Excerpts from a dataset
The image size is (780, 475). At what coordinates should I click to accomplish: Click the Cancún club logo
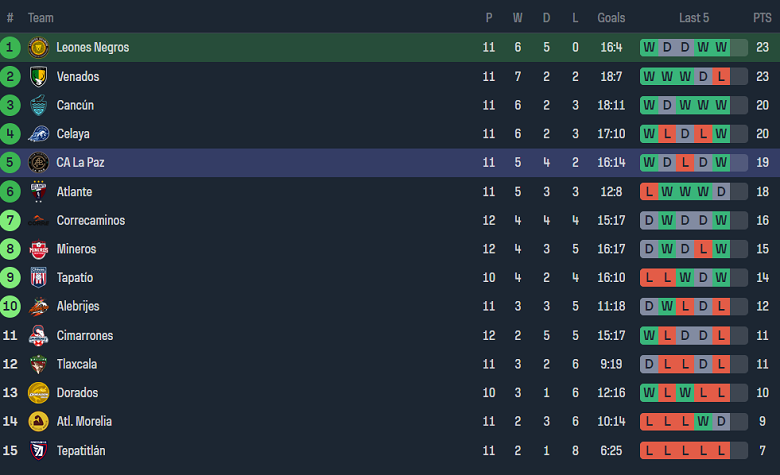(x=39, y=105)
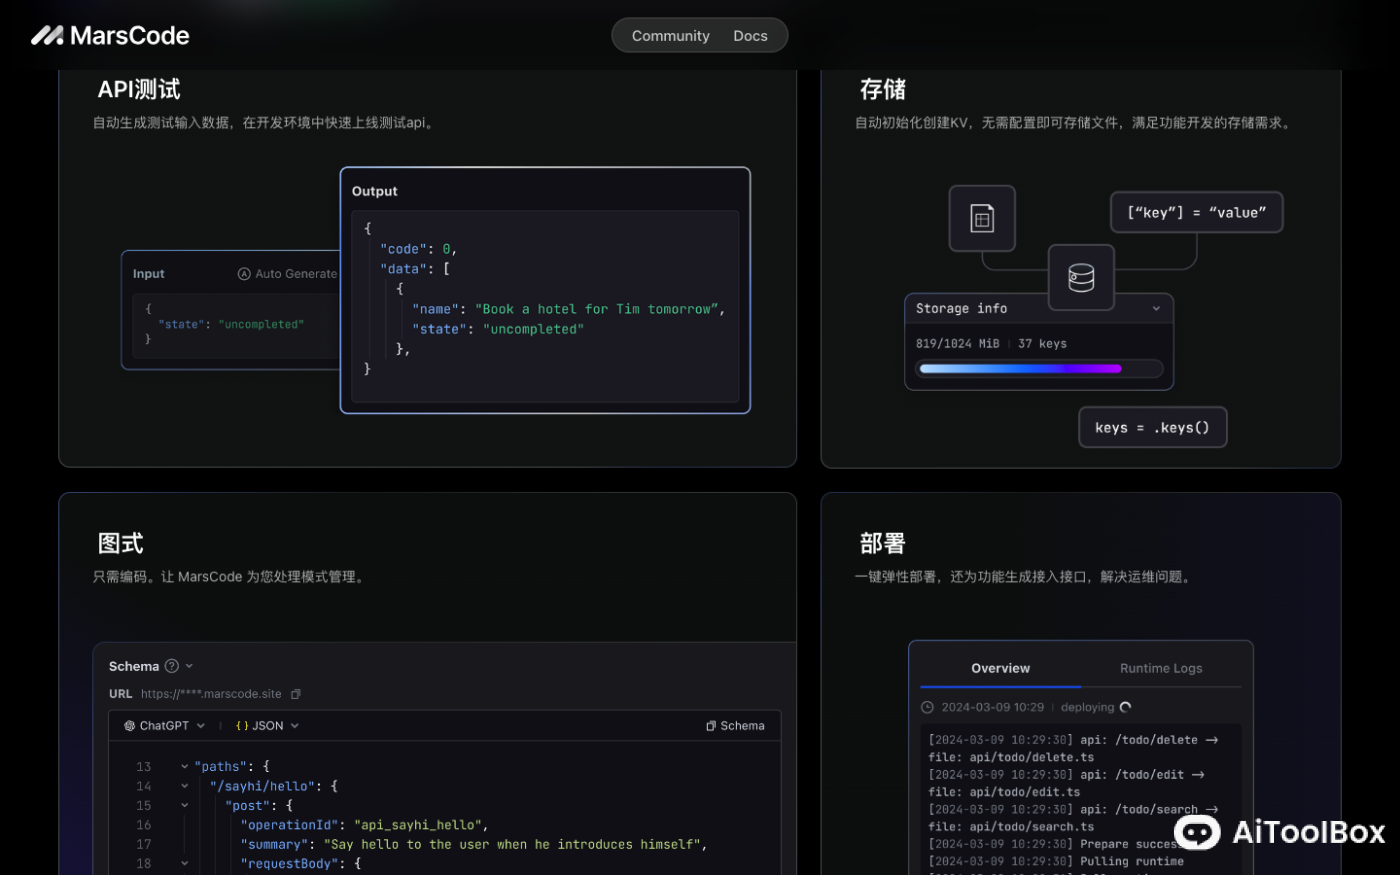The width and height of the screenshot is (1400, 875).
Task: Click the database icon under key-value box
Action: (1082, 277)
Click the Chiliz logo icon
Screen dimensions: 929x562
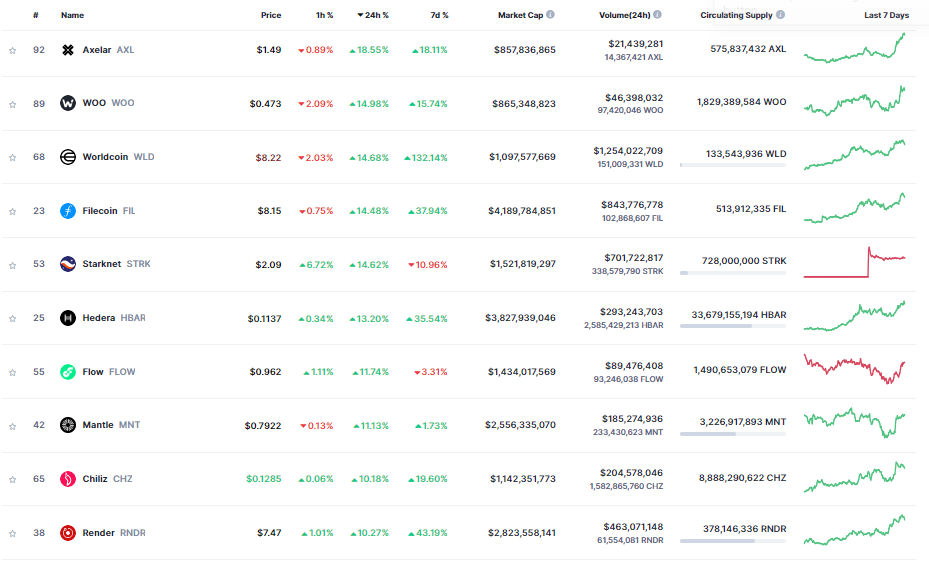(68, 479)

- Task item: Pictures stay out. Print the lines of the records above exactly, from the first through the one with "Click the Chiliz logo icon".

- Solution for this task:
The image size is (780, 475). At what coordinates should I click to accomplish: Click the Cancún club logo
(x=39, y=105)
The width and height of the screenshot is (1400, 875).
Task: Click the database icon under key-value box
Action: (1082, 277)
Click the Chiliz logo icon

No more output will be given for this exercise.